O procedimento ajudou a diminuir a hipertensão das veias do fígado que recebem sangue do intestino, levando-o diretamente para o coração e outros órgãos. Naquele momento a hipertensão provocava sangramento do estômago. Agora, o sangramento subiu para o esôfago.

O presidente da SBH, Raymundo Paraná, alerta para outra doença causada pelo uso do tips: “o dispositivo ajuda a diminuir a hipertensão portal mas o sangue deixa de ser filtrado pelo fígado. As toxinas sobem diretamente do intestino para o coração e para o cérebro, gerando encefalopatia hepática, agravando o quadro do paciente”.

 

Foto 1 de 46 – Sócrates, Vladimir e Juca Kfouri em comício José Nascimento/Folhapress

 A cirrose transforma o fígado em camadas fibrosas, que impedem a passagem e filtragem do sangue, gerando gerando hipertensão venosa.

“Passando direto via tips, o sangue sobe com mais pressão e o coração pode sofrer problemas também. Além de filtrar, o fígado amortece o impacto do sangue nas veias”, explica Paraná.

Quando o sangue passa sem a filtragem do fígado diretamente para o coração e outros tecidos,  os riscos aumentam.  “Existe uma quantidade muito grande de amônia nesse sangue. No cérebro, essa e outras toxinas vindas do intestino geram danos ao paciente, variando em quatro graus”, explicou Paraná. “No primeiro grau, pode ocorrer perda de reflexo ao dirigir; no segundo, vem a sonolência e o efeito de tremor nas mãos, lateralmente, lembrando asas de borboleta;  o terceiro estágio apresenta alteração no comportamento, confusão mental, problemas urinários  e falta de comunicação social. O último estágio é o coma."
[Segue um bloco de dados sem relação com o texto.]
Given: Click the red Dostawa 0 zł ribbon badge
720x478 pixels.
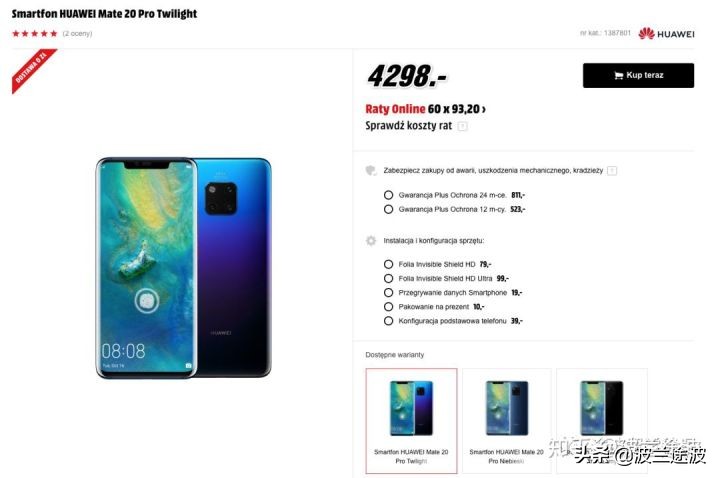Looking at the screenshot, I should [32, 69].
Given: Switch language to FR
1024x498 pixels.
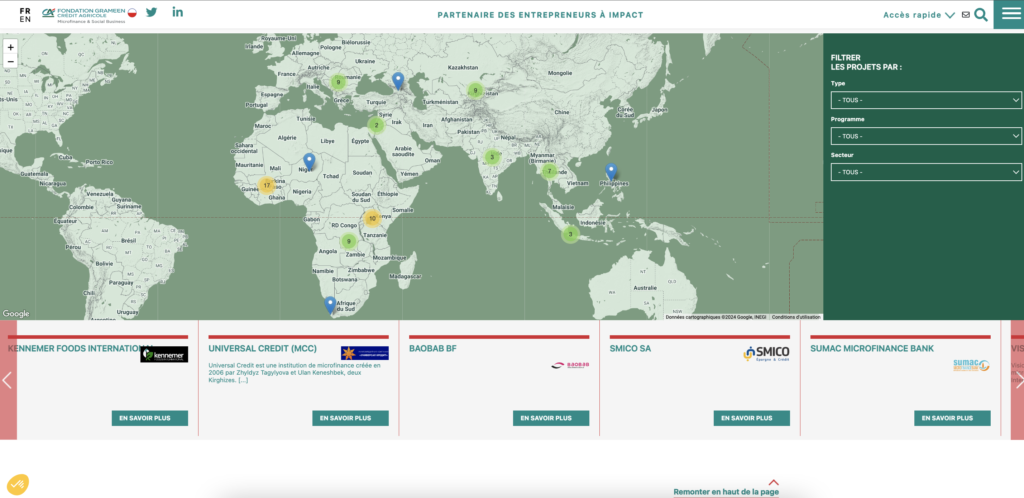Looking at the screenshot, I should pyautogui.click(x=25, y=9).
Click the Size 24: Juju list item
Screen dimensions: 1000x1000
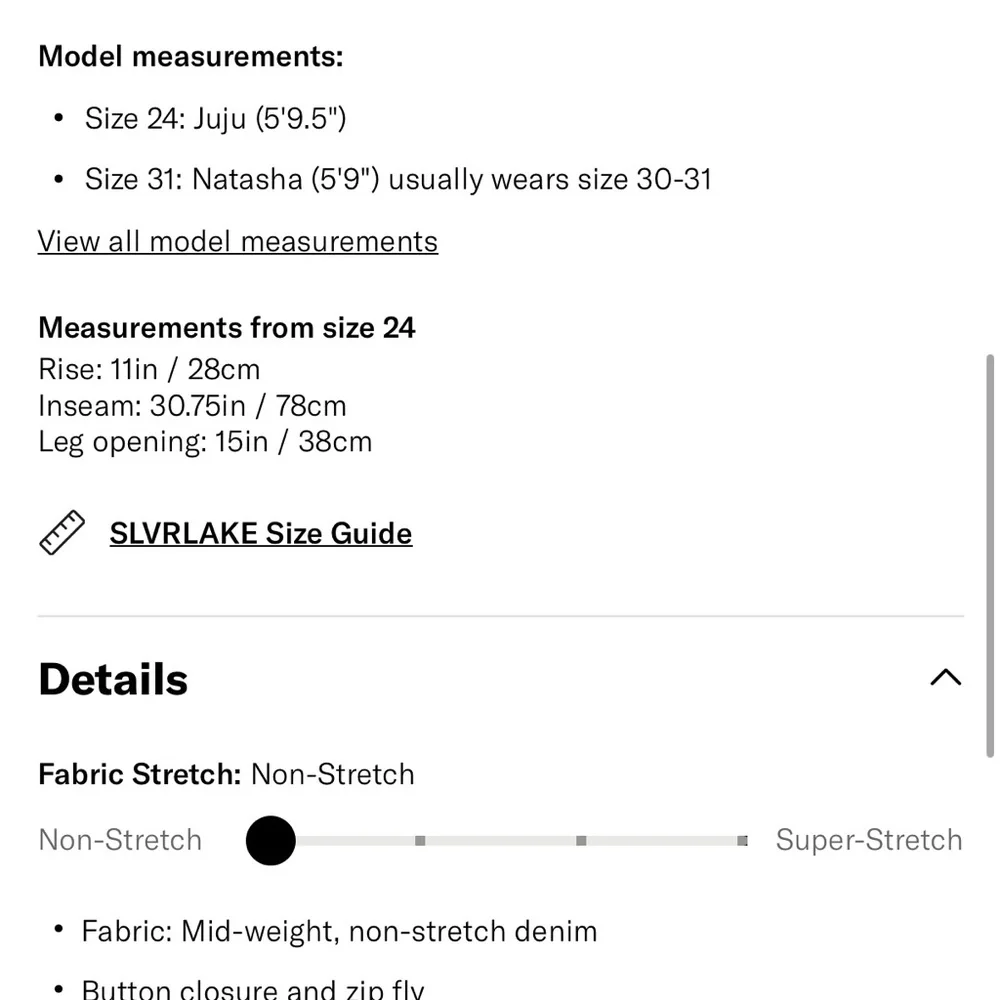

Em graus variados a incidência de encefalopatia hepática por uso de tips fica entre entre 12% e 34%, segundo trabalho publicado pelo médio Julio Cesar Pisani, professor adjunto de gastroenterologia, da Universidade Federal do Paraná.

O  tips induz ao primeiro grau da encefalopatia hepática, “mas os pacientes que já apresentam os sintomas do desequilíbrio tóxico terão a situação agravada”, disse Paraná.

Com a prática cirúrgica em centenas de pacientes, o hepatologista desmonta o mito de que a bebida alcoólica não faz mal à saúde.

“Não existe bebida mais leve. O que existe é dosagem alcoólica”, afirma o médico hepatologista. Quem consumir  mais de 80 gramas de álcool por dia entrará no grupo de risco de contrair doenças em todos os órgãos, não apenas no fígado. O álcool é um tóxico completo, afeta todos os tecidos, dos testículos ao cérebro”, finalizou Paraná.